▽

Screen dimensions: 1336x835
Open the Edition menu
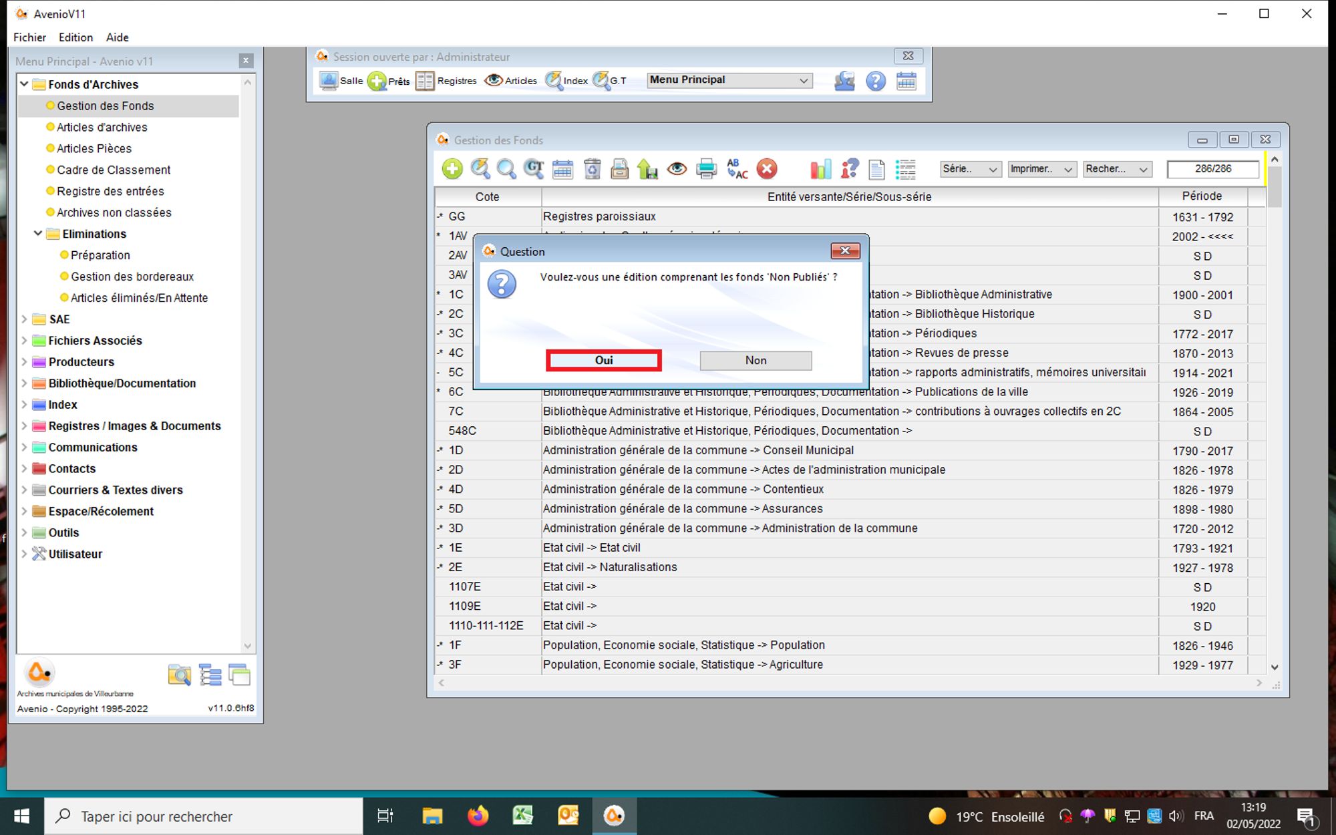click(75, 37)

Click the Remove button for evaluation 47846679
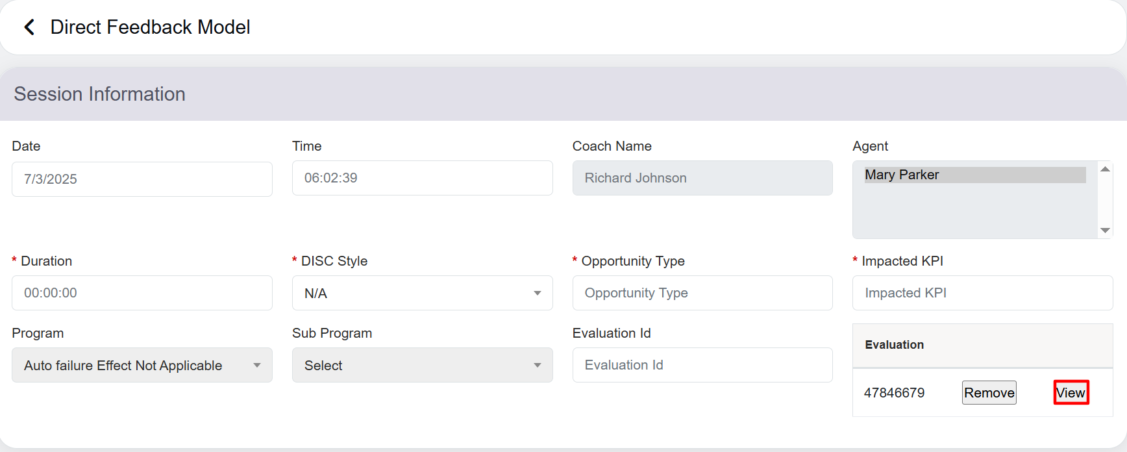(989, 393)
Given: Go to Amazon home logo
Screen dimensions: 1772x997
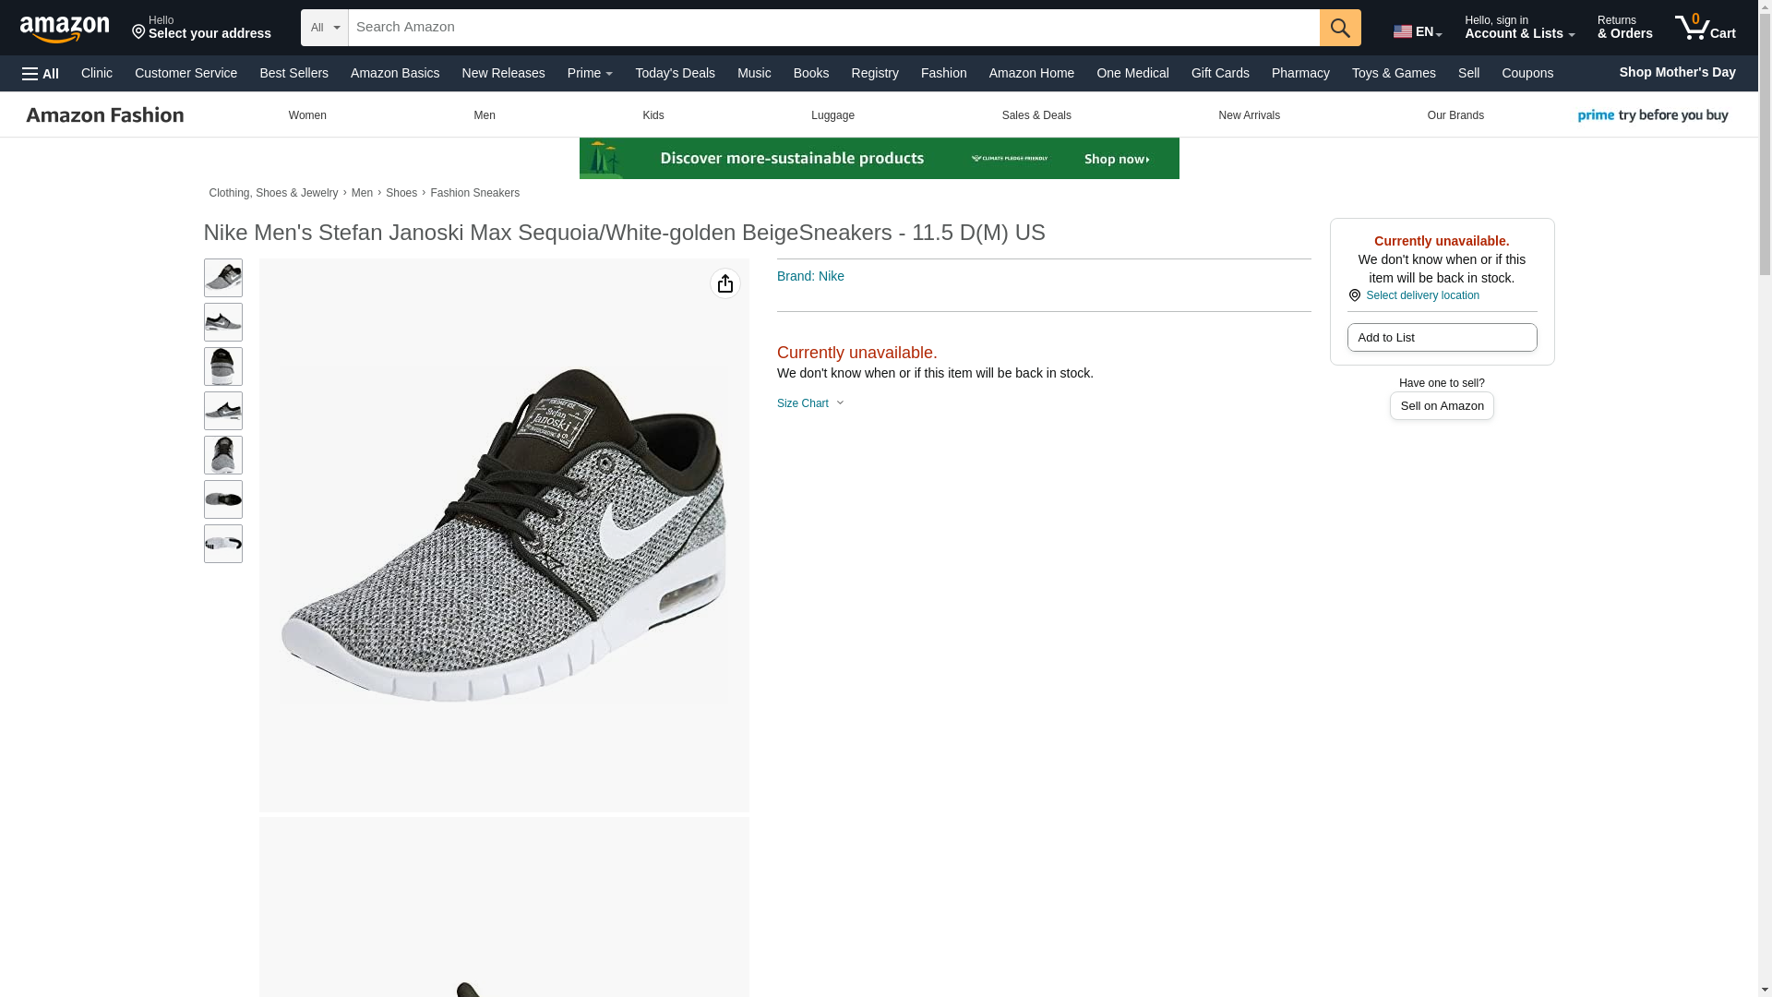Looking at the screenshot, I should 65,29.
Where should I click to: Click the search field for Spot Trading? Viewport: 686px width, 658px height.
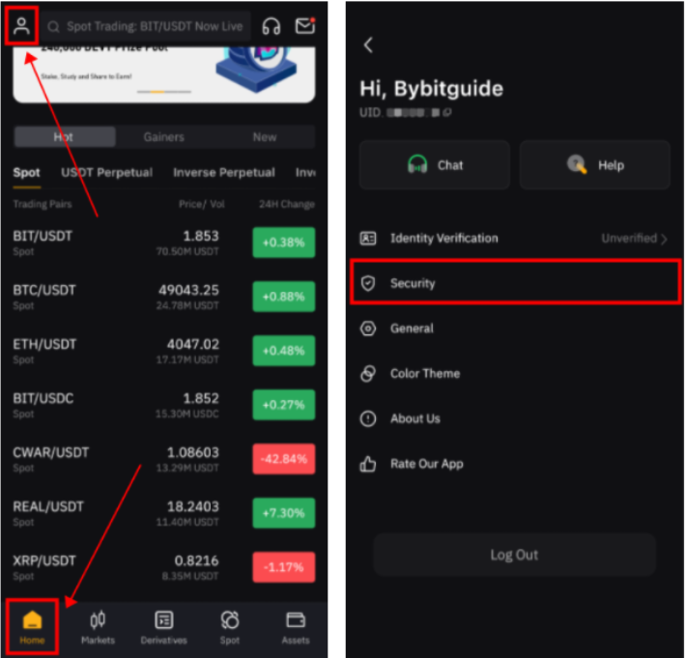tap(146, 26)
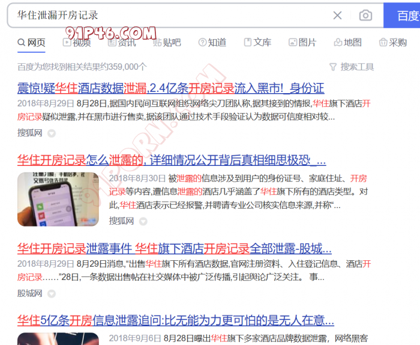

△

- _Vereisten_
Neem de regels van alle records hierboven woordelijk over en laat de afbeeldingen daarbij weg.

- _Resultaat van opdracht_
Screen dimensions: 1336x835
Open the Edition menu
click(75, 37)

Click the Remove button for evaluation 47846679
(989, 393)
Given: Go to Amazon home logo
Screen dimensions: 1772x997
Looking at the screenshot, I should 65,29.
Where should I click to: Click the search field for Spot Trading? Viewport: 686px width, 658px height.
tap(146, 26)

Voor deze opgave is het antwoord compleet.